ANGLOGOLD Ashanti’s decision to sell its last remaining South African gold assets comes only about six months into CEO Kelvin Dushnisky’s tenure at the company since succeeding Srinivasan Venkatakrishnan. In short, it didn’t take long for Dushnisky to decide where the group stood on South Africa.
“The industry generally has not chosen the right time,” said Dushnisky about when assets ought to be sold. Generally speaking, it “… squeezes out the last ounce of value,” he said. “Why then would someone buy an asset?” Dushnisky was commenting in an interview following the group’s first quarter results announcement last week.
The headline news from the announcement was that AngloGold would sell Mponeng which, including its nearby surface operations, is set to produce about 360,000 ounces of gold this year based on the annualised first quarter numbers.
Quite how this divestment will proceed is hard to know, however. Dushnisky has targeted deal completion by the year-end – a target that has some analysts doubtful. At the time of writing, there are no obvious buyers except, perhaps, Harmony Gold which has already spent $300m buying Moab Khotsong from AngloGold in 2017.
Harmony declined to comment on market speculation it might be the natural buyer. It is worth noting, though, it has a R4.6bn in net debt at the last count and is facing questions about how to fund its 50% portion of Wafi-Golpu, a project in Papua New Guinea that is, to all intents and purposes, its future.
Another obvious buyer is Sibanye-Stillwater. It is founded on the gold assets it bought from Gold Fields, and more recently has been buying up platinum group metal mines. It recently won Competition Appeal Court approval for its planned takeover of Lonmin, a transaction is financed with shares.
However, it, too, has net debt but of a scale that eclipses all over strategic objectives right now. The company recently raised R3bn through a metals streaming deal and a share placement the proceeds of which it pumped into the balance sheet such is the concern its faltering gold operations won’t be able to generate sufficient cash to meet net debt targets of 2x EBITDA.

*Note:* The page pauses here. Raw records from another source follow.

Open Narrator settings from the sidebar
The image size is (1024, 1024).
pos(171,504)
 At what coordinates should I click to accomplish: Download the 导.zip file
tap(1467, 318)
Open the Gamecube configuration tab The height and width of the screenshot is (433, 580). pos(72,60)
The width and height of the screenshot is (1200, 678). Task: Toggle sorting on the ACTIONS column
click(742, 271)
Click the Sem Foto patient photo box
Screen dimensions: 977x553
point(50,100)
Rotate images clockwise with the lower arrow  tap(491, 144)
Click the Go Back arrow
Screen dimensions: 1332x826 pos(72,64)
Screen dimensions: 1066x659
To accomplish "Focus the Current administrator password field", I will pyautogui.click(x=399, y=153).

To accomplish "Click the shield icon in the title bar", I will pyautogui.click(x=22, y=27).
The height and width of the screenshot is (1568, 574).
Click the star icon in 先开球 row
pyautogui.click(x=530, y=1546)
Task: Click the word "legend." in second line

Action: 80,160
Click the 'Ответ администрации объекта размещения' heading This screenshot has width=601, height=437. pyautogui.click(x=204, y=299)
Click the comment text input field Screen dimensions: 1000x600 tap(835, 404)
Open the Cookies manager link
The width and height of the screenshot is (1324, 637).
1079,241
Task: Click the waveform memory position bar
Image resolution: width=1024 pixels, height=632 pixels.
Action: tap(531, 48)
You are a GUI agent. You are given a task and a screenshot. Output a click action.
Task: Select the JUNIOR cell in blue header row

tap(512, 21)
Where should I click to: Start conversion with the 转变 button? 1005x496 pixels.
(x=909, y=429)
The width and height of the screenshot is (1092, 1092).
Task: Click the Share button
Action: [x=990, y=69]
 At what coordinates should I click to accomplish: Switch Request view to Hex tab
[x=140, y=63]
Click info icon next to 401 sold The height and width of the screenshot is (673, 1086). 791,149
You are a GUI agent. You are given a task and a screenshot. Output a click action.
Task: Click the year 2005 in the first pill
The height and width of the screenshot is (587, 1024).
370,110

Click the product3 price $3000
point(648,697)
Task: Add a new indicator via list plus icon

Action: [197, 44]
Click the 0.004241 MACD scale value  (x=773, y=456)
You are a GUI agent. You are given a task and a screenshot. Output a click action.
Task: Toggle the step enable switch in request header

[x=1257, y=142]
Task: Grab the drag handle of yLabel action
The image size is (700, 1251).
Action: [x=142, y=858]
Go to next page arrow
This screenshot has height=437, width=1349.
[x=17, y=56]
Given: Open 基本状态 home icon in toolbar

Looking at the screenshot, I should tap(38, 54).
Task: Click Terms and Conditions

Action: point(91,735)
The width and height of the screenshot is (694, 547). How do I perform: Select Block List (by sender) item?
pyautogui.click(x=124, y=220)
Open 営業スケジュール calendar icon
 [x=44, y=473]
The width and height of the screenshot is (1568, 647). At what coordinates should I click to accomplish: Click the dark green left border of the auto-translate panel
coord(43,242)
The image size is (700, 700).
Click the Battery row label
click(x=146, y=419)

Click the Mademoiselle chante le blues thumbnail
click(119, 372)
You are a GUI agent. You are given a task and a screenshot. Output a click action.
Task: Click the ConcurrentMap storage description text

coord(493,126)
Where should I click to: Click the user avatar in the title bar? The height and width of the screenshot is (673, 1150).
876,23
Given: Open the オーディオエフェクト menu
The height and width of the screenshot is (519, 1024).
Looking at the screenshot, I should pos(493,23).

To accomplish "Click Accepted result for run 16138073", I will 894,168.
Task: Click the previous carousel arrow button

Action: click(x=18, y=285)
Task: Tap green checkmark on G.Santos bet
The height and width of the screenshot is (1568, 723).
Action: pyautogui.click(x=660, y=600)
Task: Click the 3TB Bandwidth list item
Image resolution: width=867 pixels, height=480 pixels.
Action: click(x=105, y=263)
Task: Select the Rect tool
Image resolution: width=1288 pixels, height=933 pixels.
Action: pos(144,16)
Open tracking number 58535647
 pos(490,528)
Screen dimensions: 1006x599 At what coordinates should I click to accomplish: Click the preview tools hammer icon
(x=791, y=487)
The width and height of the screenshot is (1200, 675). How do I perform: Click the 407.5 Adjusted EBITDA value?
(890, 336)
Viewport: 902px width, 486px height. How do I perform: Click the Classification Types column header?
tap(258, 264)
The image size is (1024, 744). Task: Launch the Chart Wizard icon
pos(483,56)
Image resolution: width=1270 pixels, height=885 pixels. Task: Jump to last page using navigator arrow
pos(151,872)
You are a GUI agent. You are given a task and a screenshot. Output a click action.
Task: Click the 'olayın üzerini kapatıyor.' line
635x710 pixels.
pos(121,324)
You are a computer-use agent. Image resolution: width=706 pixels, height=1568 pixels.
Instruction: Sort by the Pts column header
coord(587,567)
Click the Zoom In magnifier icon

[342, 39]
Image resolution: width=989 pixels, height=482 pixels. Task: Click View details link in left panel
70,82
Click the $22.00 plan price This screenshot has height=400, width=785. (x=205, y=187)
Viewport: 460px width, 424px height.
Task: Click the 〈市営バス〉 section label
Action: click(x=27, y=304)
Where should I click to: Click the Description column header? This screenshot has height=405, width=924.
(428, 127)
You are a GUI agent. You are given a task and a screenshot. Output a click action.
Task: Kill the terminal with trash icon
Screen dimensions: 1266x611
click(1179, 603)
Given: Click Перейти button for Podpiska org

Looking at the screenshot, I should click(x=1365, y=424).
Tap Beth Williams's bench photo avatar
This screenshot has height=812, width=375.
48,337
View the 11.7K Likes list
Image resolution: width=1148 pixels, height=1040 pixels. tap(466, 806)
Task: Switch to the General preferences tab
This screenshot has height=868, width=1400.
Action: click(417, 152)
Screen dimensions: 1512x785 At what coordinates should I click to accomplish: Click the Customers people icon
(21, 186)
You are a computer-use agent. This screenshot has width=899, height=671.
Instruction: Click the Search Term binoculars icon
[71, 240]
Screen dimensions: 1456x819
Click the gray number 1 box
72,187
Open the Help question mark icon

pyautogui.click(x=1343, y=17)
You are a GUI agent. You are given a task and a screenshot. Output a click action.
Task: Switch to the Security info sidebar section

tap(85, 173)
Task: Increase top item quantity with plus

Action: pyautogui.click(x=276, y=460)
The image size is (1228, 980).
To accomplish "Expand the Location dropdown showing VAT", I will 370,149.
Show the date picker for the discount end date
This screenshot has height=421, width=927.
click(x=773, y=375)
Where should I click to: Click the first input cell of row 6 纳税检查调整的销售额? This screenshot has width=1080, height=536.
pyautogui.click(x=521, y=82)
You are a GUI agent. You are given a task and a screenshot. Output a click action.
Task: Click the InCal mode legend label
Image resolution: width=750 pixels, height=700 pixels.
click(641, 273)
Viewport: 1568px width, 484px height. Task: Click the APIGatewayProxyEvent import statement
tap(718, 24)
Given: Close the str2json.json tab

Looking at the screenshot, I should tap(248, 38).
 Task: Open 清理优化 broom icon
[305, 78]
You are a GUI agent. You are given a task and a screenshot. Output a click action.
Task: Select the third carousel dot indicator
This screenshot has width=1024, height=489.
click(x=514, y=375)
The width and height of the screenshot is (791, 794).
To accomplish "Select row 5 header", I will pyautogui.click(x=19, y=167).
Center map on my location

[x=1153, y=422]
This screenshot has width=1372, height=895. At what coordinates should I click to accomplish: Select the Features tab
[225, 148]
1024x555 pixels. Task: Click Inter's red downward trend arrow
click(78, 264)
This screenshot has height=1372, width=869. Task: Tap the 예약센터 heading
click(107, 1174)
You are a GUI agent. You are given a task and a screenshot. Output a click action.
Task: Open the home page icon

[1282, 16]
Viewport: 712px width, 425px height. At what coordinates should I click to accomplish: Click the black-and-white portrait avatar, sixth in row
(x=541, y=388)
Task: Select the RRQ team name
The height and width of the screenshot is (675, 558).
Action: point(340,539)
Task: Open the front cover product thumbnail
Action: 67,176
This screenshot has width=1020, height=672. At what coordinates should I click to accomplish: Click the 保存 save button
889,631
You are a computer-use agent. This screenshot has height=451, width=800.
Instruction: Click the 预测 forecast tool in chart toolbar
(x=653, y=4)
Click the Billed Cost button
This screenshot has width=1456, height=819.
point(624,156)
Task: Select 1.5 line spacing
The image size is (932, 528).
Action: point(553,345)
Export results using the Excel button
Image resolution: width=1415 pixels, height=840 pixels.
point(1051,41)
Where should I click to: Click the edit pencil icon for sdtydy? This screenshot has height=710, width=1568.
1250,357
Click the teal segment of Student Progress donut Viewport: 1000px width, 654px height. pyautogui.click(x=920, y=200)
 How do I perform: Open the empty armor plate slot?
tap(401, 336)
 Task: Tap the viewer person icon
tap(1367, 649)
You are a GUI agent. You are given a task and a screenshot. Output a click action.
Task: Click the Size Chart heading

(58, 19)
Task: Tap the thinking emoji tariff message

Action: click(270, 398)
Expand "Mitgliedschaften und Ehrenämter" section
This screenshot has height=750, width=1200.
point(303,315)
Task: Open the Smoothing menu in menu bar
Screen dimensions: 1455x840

Another issue is that there’s an awful lot of gold assets on the market right now. Not just the ones Barrick Gold is likely to divest following its merger with Randgold Resources, but assets AngloGold itself has put on the table: its Sadiola mine in Mali, and Cerro Vanguardia, an operation in Argentina.
Dushnisky, though, appears relaxed. “There is a different universe of buyers for all the assets that we are selling so we expect good bidding for everything,” he later told analysts in a results presentation. “What we are selling in South Africa is really a premium package. I’d be surprised if we don’t see full value surfacing. And if we don’t see the value, we’ll continue to operate the asset,” he said.
Dushnisky added that he would consider a partial sell down of Mponeng such that AngloGold would retain a strategic step. This is sometimes viewed positively by stakeholders: the government, for instance, could be comforted that a level of custodianship was being retained by the original operator, especially in the event the buyer was not a company with a track record of operating in South Africa, or where its equity or balance sheet was not quite as robust.
Dushnisky even entertained one analyst’s suggestion that the assets could be spun out into a separate vehicle.
The mine currently has eight years of operation left, equal to some 11 million ounces, but its mining right runs until 2037; there’s also an estimated 20 years of mining left after existing reserves are depleted. In that sense, the mine is certainly ‘premium’.
It does, however, require significant investment to access these additional reserves. Dushnisky wouldn’t be drawn on just what’s required in terms of capital expenditure as that may affect the way companies bid for the asset.
In any event, the withdrawal from South Africa, after more than a century of digging holes in the country, seems a highly significant event and begs the question as to whether Gold Fields will do likewise and put its loss-making South Deep mine on the table.
The incentive for doing so – for both AngloGold Ashanti and Gold Fields – is the removal of the so-called “South African discount”. Dushnisky said operating risks were everywhere, in different formats, in every country so it’s not really fair to wax on about South Africa.
But analysts seem to think investors will, nonetheless, reward AngloGold if it removes its exposure to South African risks such as is track-record of unsafe deep-level underground mining, a volatile union environment and community disruption, and regulatory uncertainty.
Said RBC Capital Markets analyst James Bell: “The opportunity is clear though, there is potential for the narrowing or removal of the so-called SA discount – something that has partially caused a 20% to 40% discount versus global peers in recent years”.
“If successful, we expect this would be a key positive catalyst for AngloGold’s share price,” said JP Morgan Cazenove. The bank has applied a base net present value of about $400m on AngloGold’s South African assets which may well put valuation beyond the tolerance of what SA bidders might be prepared to offer.